* Start RECORDS SUPPLIED *

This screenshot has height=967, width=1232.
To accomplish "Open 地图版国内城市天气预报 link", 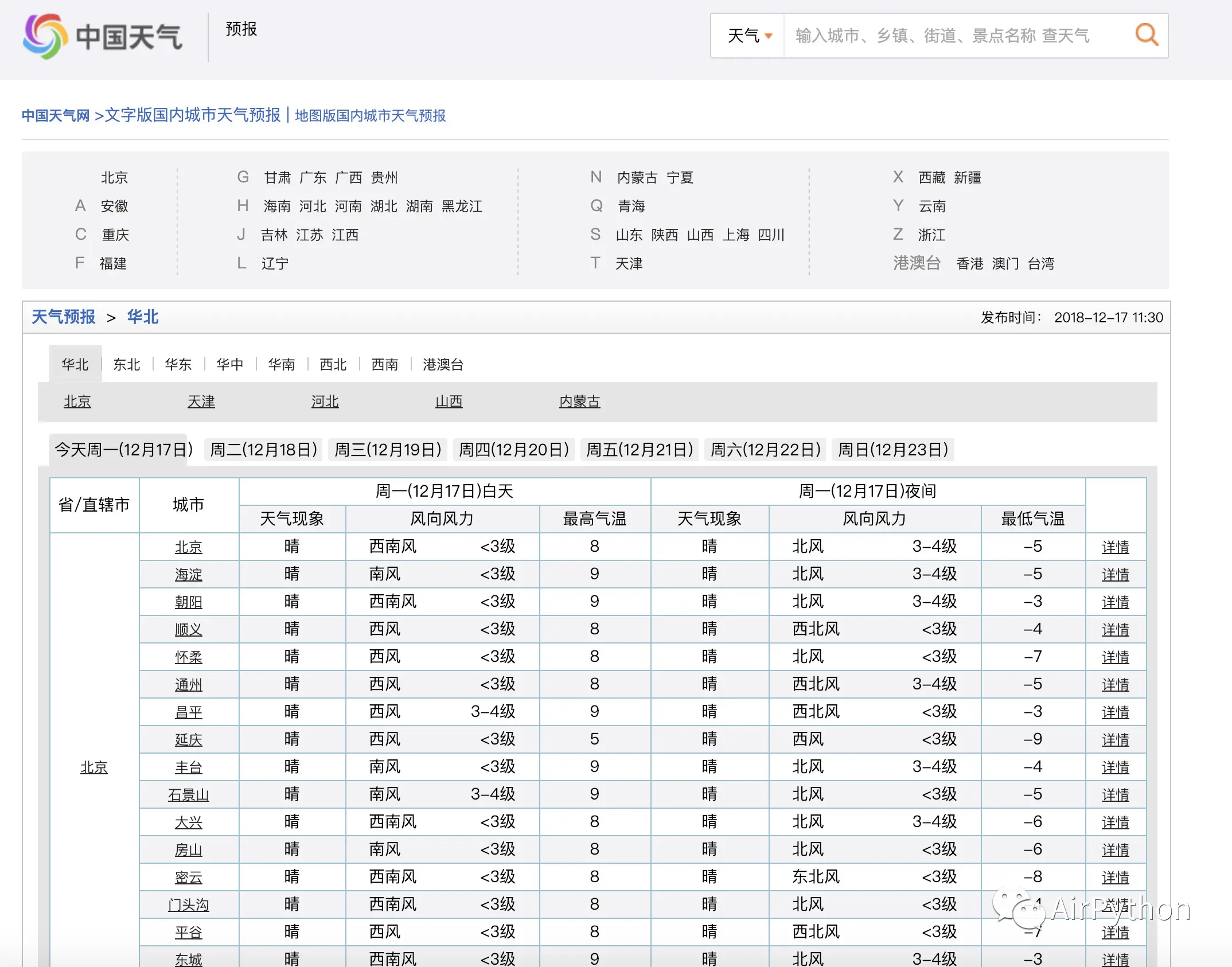I will pos(370,116).
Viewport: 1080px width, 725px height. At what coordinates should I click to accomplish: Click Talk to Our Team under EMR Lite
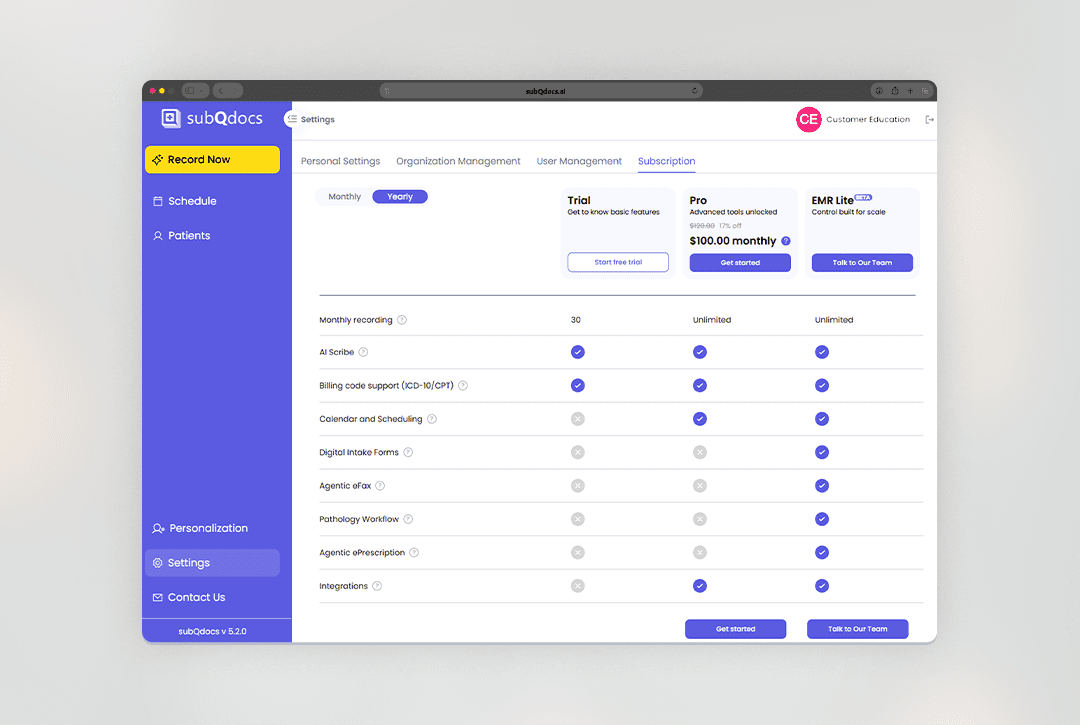pyautogui.click(x=861, y=263)
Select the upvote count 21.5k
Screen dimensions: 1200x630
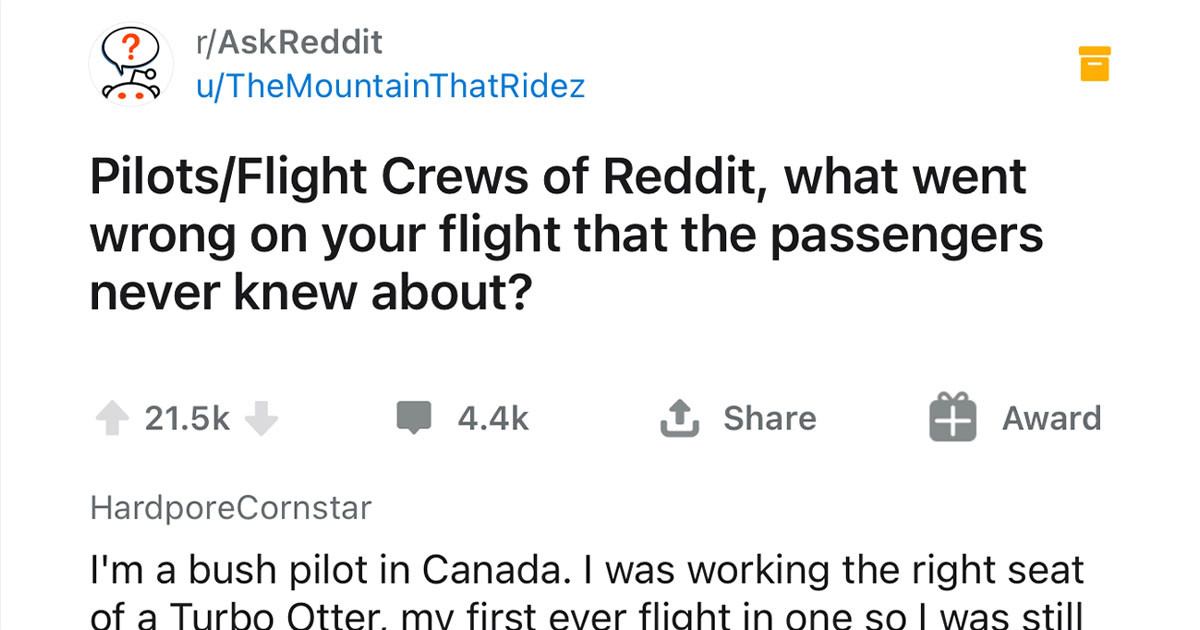click(186, 418)
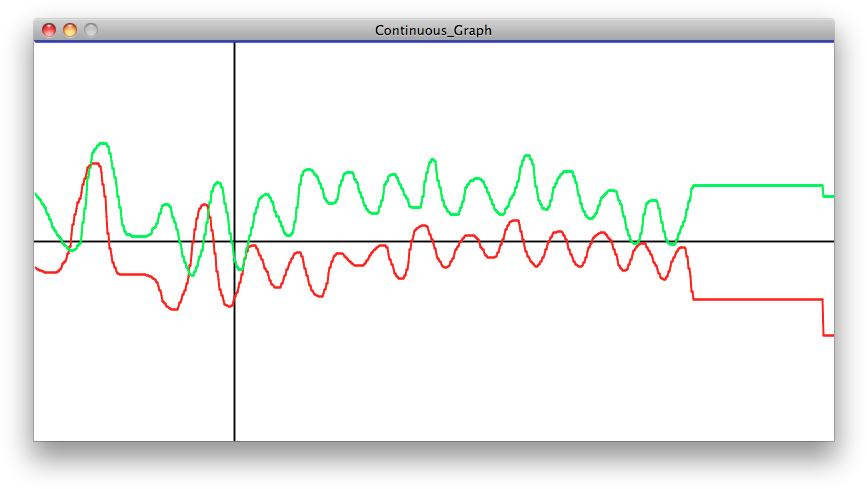
Task: Click the gray zoom button in title bar
Action: tap(91, 30)
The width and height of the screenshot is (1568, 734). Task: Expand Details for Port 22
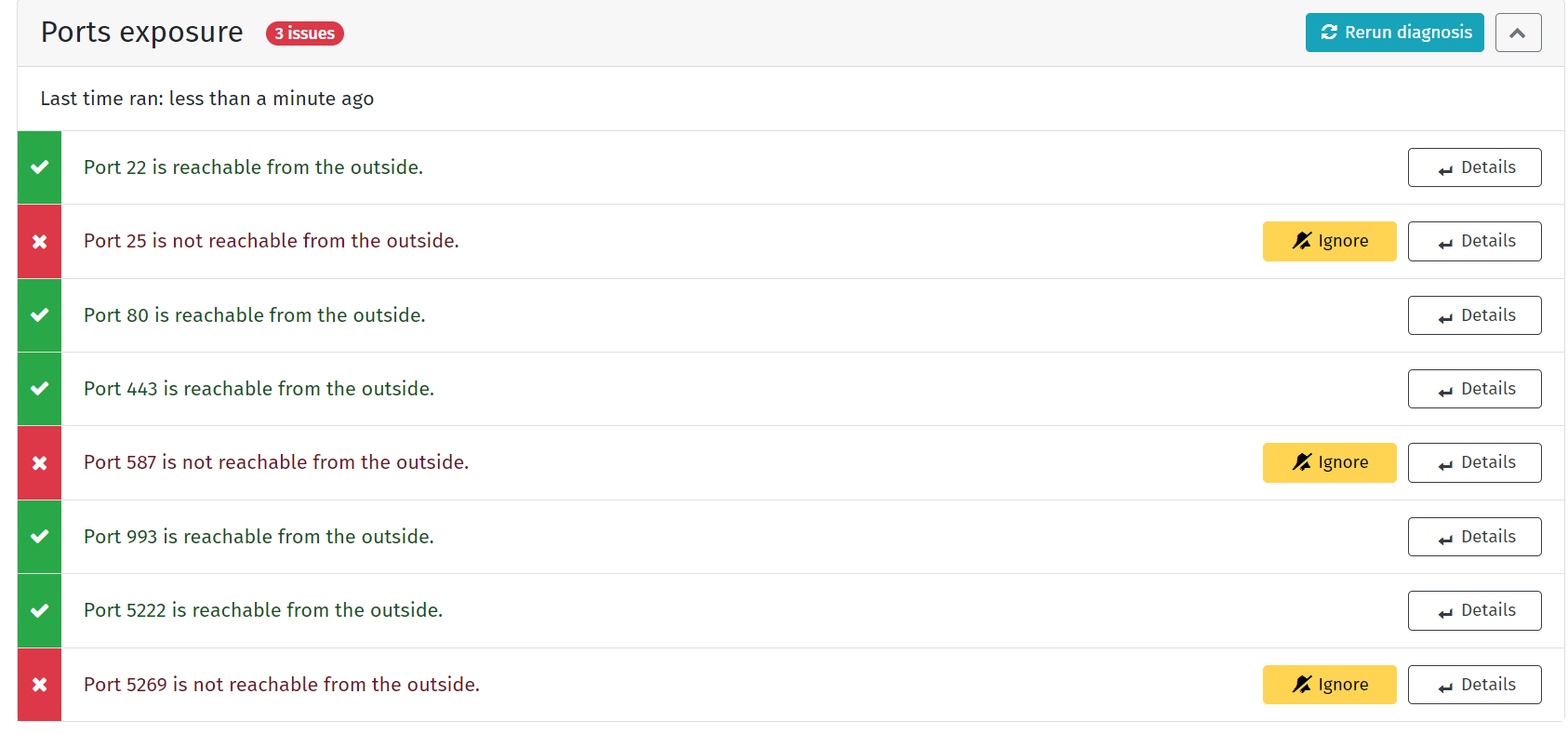(x=1474, y=167)
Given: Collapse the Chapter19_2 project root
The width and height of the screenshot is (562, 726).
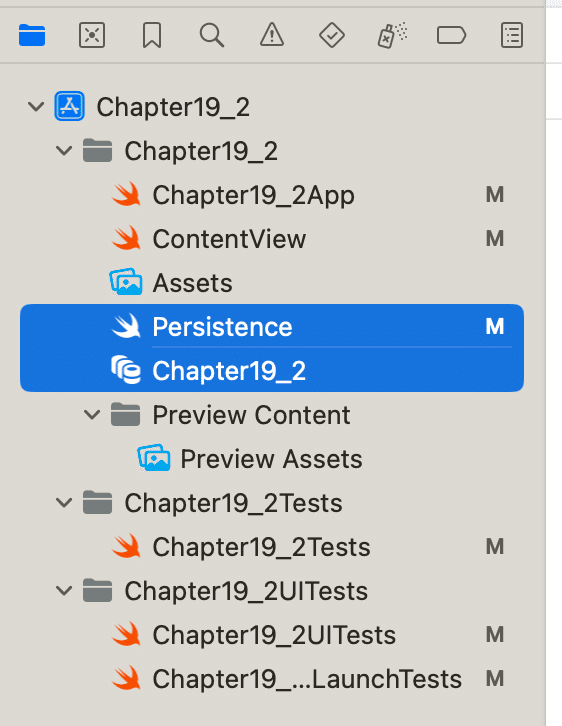Looking at the screenshot, I should [36, 107].
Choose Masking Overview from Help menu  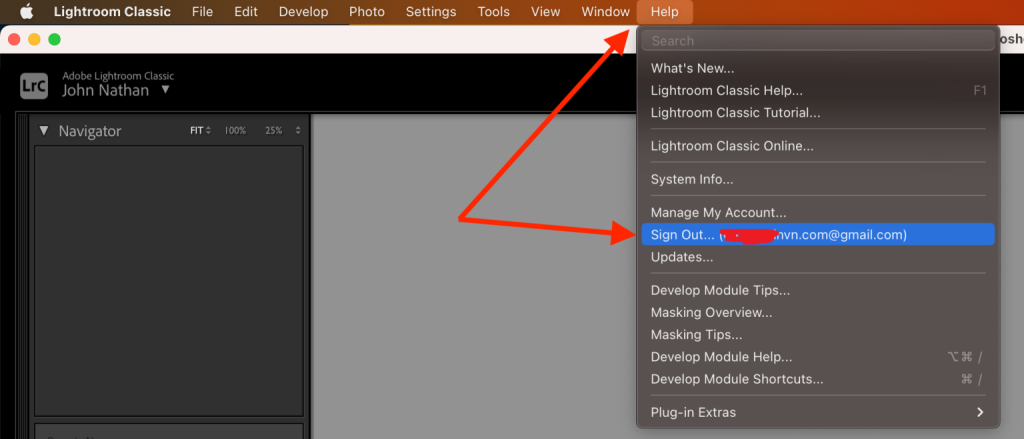coord(711,313)
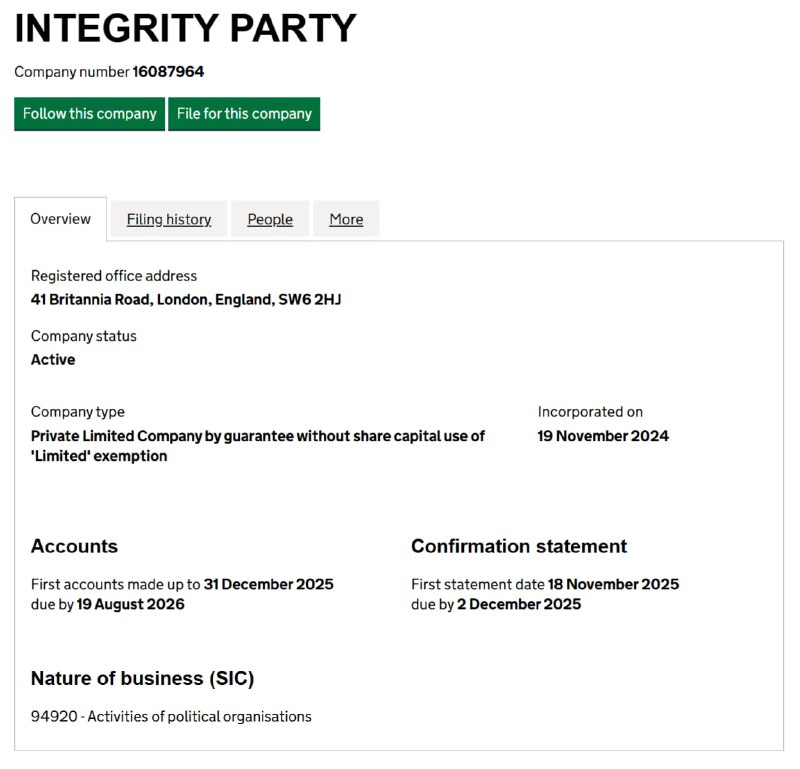The image size is (800, 769).
Task: Click the Company type description text
Action: coord(258,445)
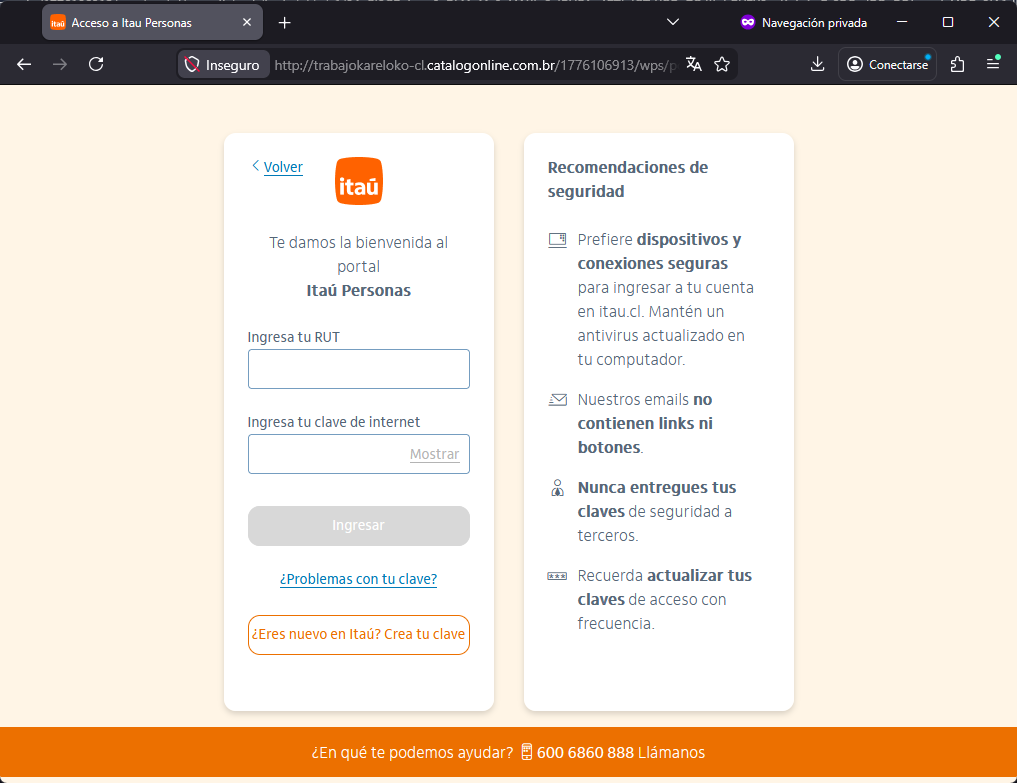Click the Ingresar button
Screen dimensions: 1017x783
(x=358, y=525)
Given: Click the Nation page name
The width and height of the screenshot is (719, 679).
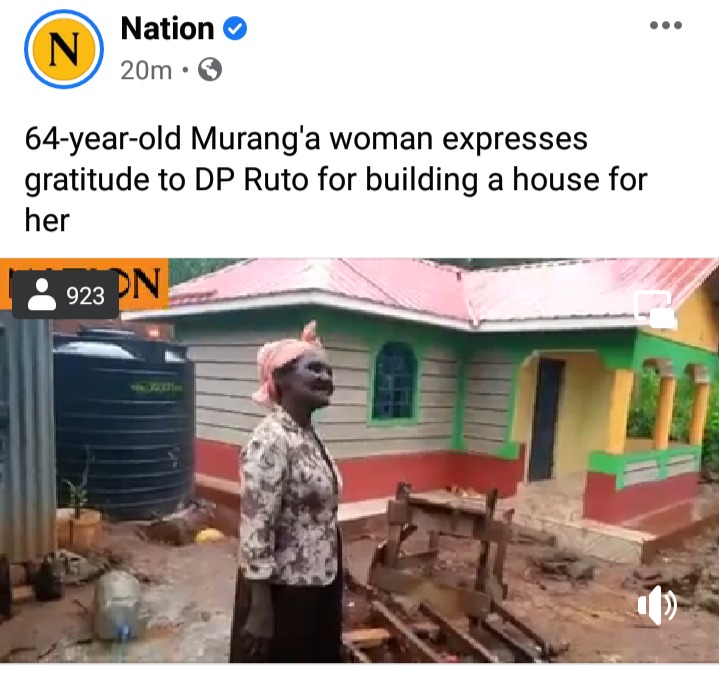Looking at the screenshot, I should (167, 28).
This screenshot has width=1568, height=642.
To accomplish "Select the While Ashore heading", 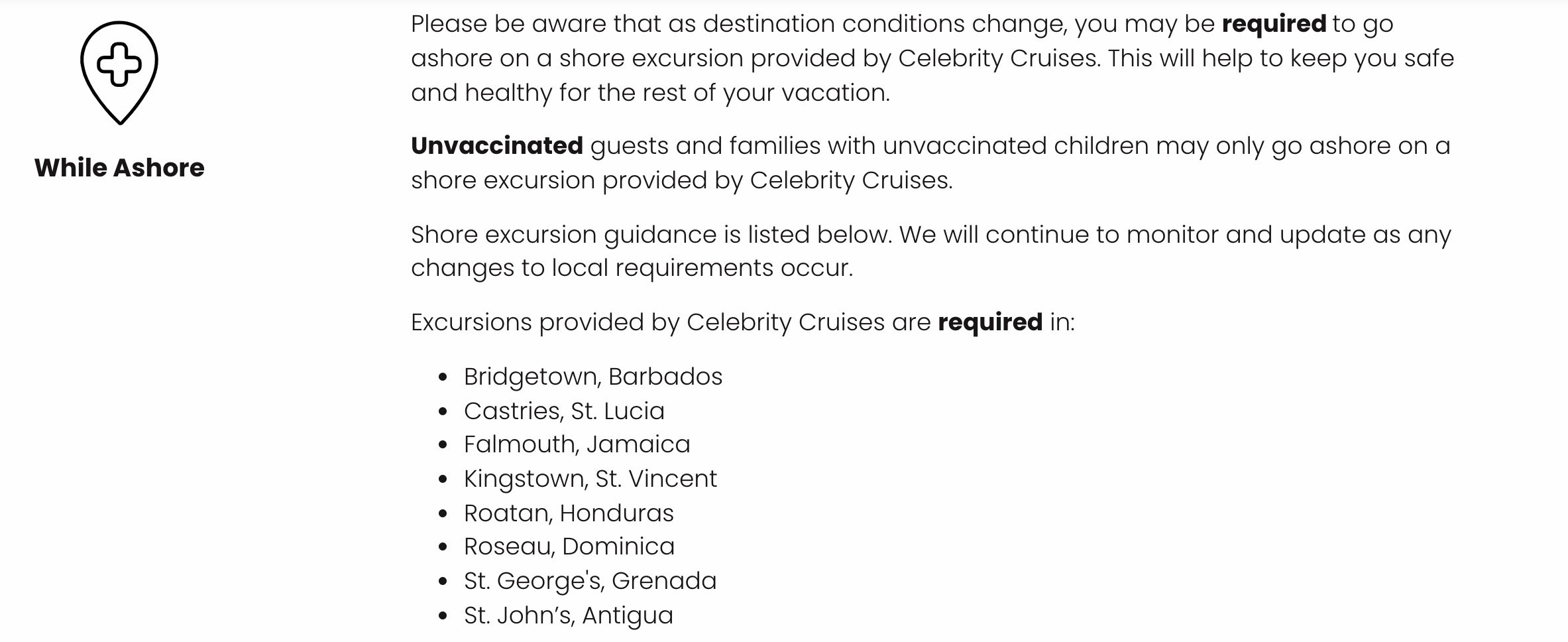I will point(119,168).
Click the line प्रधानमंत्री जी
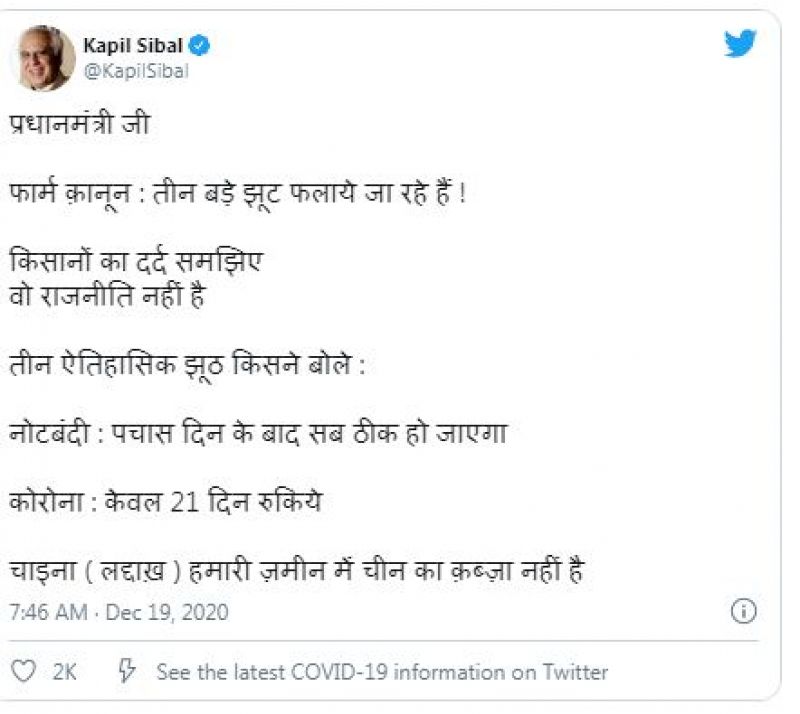Screen dimensions: 800x714 click(82, 126)
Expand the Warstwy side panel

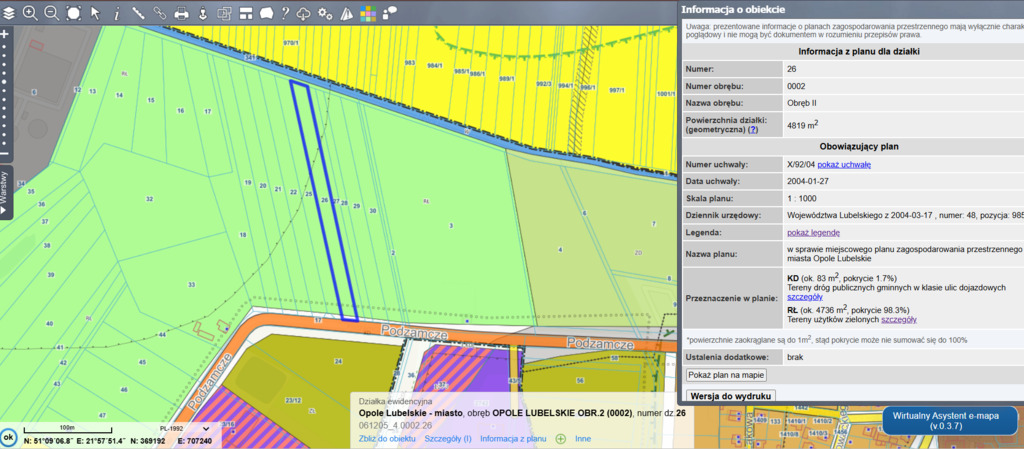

* End RECORDS SUPPLIED *

● **WHAT IS REQUIRED**
Please list every line above that contains the word "Given".

● **RESPONSE**
Given: Collapse the Chapter19_2 project root
Given: Click the Nation page name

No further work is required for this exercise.